# START OF Given passage

[ARFC] Onboard osGNO to Aave v3 Gnosis

As discussed, we are providing our review of GNO, and potential removal from isolation mode:

Recommendation summary

Due to elevated market risk, GNO remains in isolation mode on Aave V3’s Gnosis instance. Despite evident demand for GNO as collateral and potential revenue from GNO-based LST collateral, insufficient on-chain liquidity and market depth currently preclude recommending removal from isolation mode. The primary concern is that GNO’s liquidity on both Ethereum mainnet and Gnosis Chain is inadequate to withstand a large liquidation event without potentially compromising Aave protocol health. Other risks related to GNO as collateral have been satisfactorily mitigated. Reevaluation of GNO’s isolation status may be warranted if liquidity conditions improve materially.

Full analysis below

Collateral Risk Assessment

1. Asset Fundamental Characteristics

1.1 Asset Overview

GNO functions as the governance token for Gnosis DAO, which develops and maintains a suite of blockchain infrastructure products, including a Layer 1 blockchain, payments application, multi-signature wallet, bridge, venture fund, and experimental UBI scheme. GNO does not serve as gas for the Gnosis Chain.

# END OF Given passage

## Written task 1
Reproduce the GNO risk review from "[ARFC] Onboard osGNO" to "conditions improve materially." without any changes.

# START OF Records provided

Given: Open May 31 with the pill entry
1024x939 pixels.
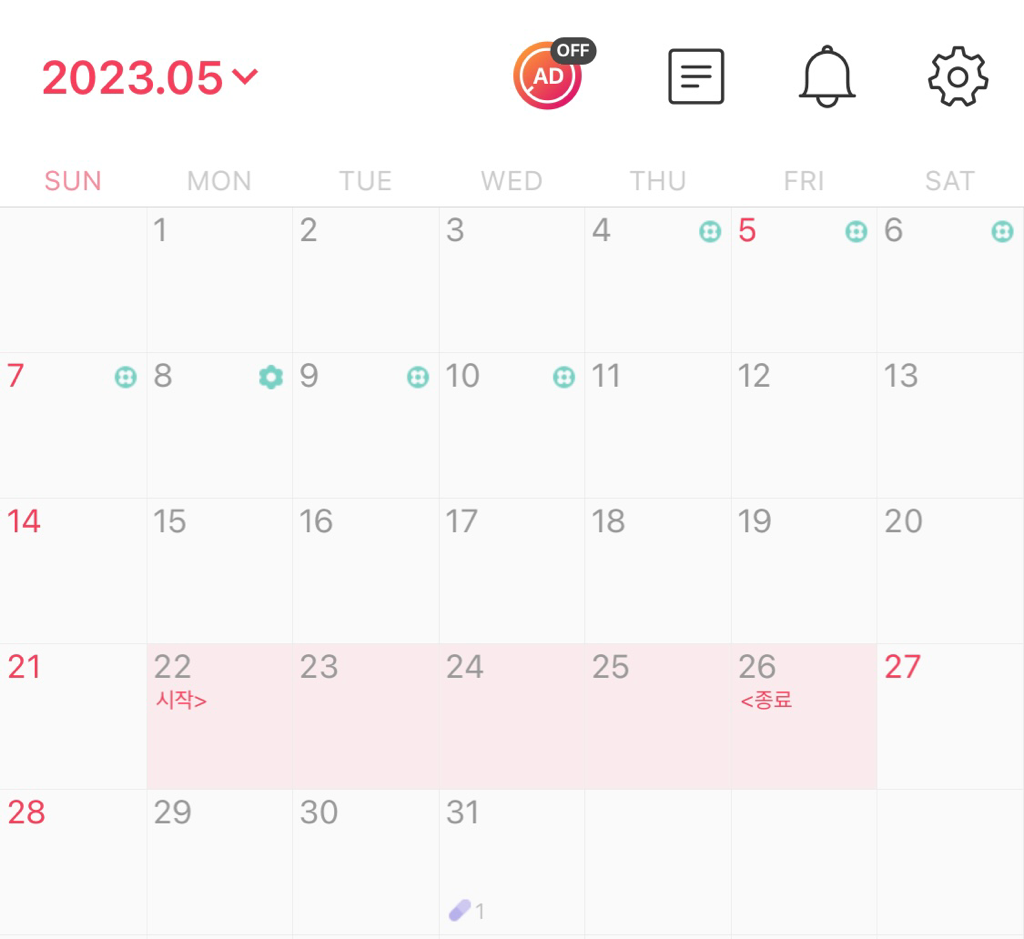Looking at the screenshot, I should 511,862.
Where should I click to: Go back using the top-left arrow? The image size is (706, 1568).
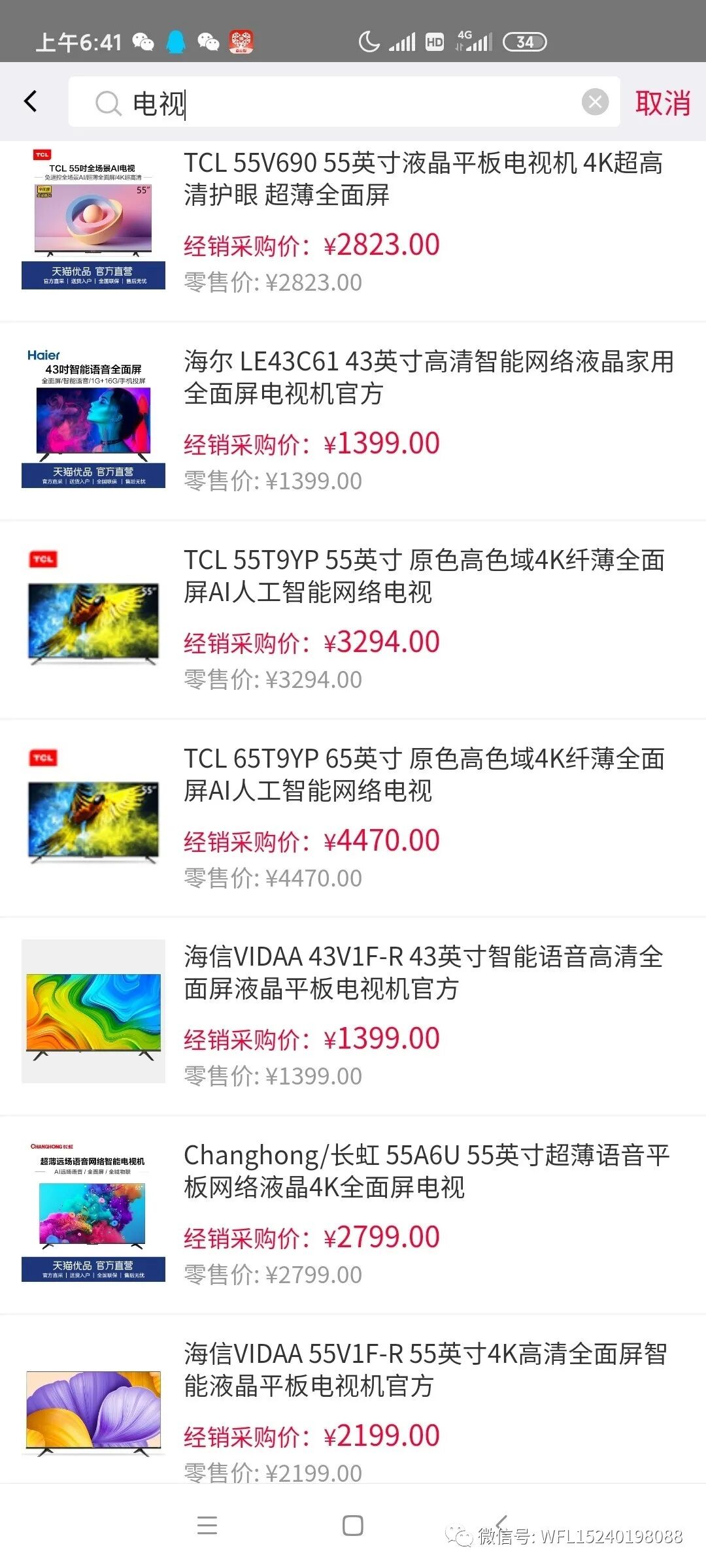[31, 101]
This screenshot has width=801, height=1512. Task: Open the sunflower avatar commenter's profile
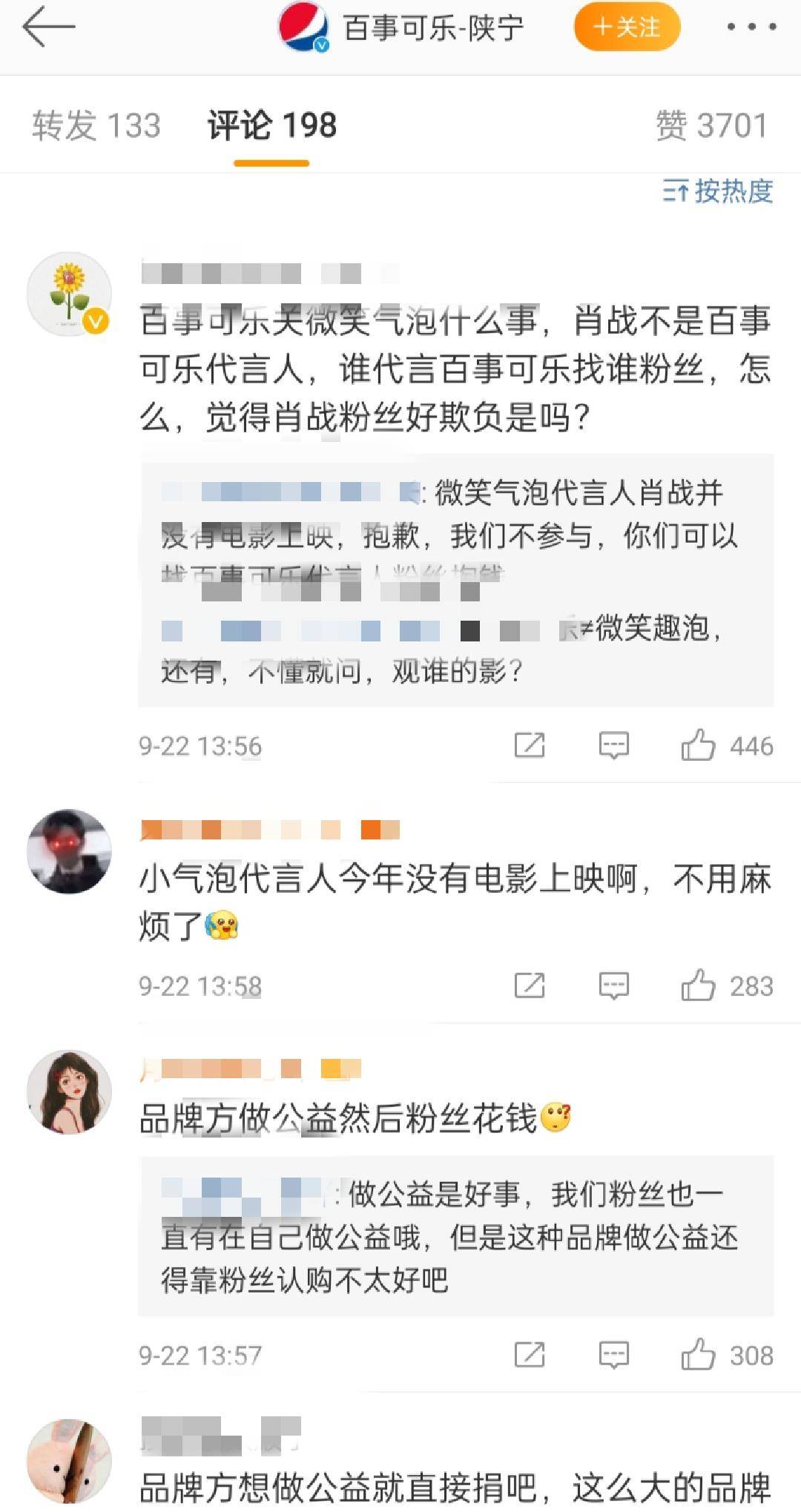click(x=70, y=294)
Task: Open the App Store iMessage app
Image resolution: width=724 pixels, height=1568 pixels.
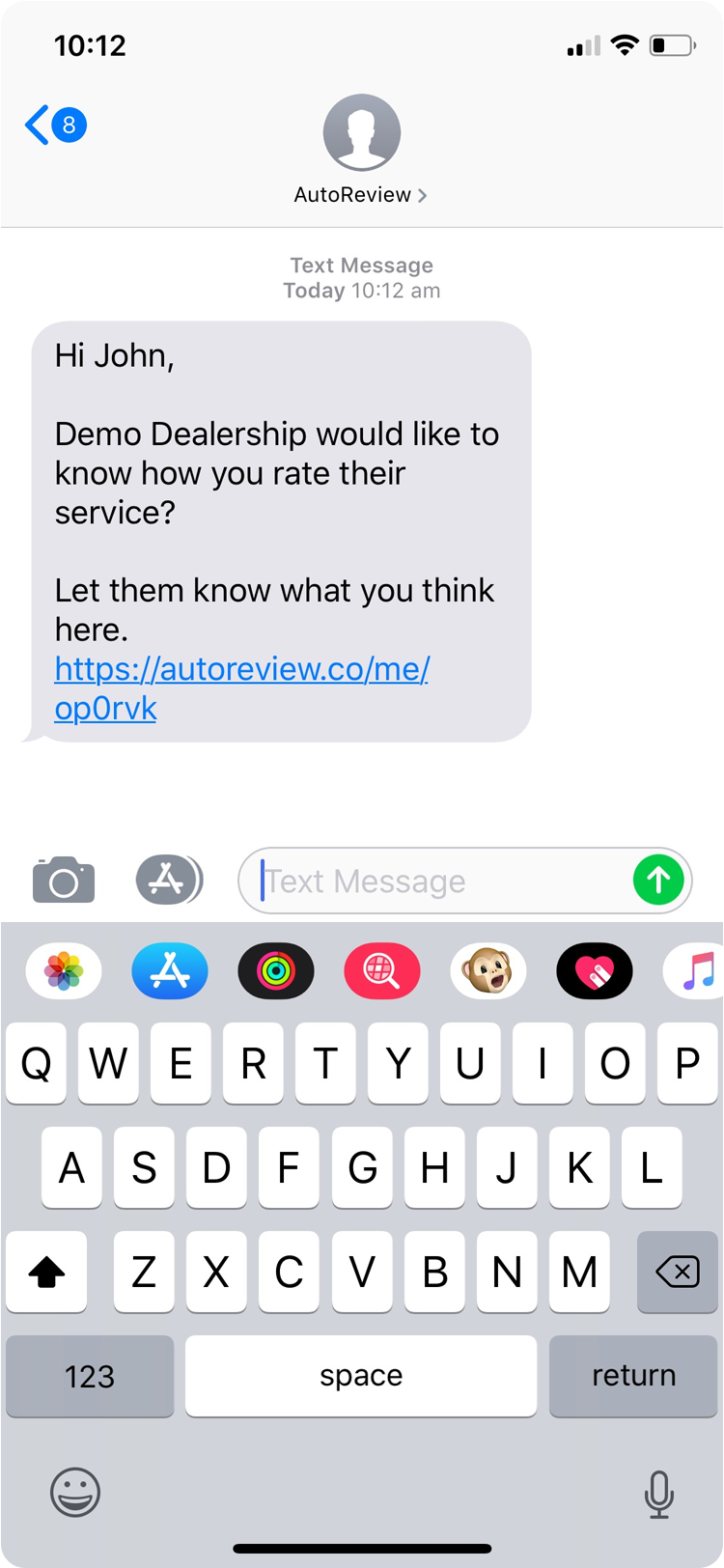Action: [x=170, y=971]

# END OF Records provided

## Written task 2
How many lines of the entries contain the string "pixels"? Treat case as significant, and answer with the number alone.

## Written answer 1
[ARFC] Onboard osGNO to Aave v3 Gnosis

As discussed, we are providing our review of GNO, and potential removal from isolation mode:

Recommendation summary

Due to elevated market risk, GNO remains in isolation mode on Aave V3’s Gnosis instance. Despite evident demand for GNO as collateral and potential revenue from GNO-based LST collateral, insufficient on-chain liquidity and market depth currently preclude recommending removal from isolation mode. The primary concern is that GNO’s liquidity on both Ethereum mainnet and Gnosis Chain is inadequate to withstand a large liquidation event without potentially compromising Aave protocol health. Other risks related to GNO as collateral have been satisfactorily mitigated. Reevaluation of GNO’s isolation status may be warranted if liquidity conditions improve materially.

## Written answer 2
2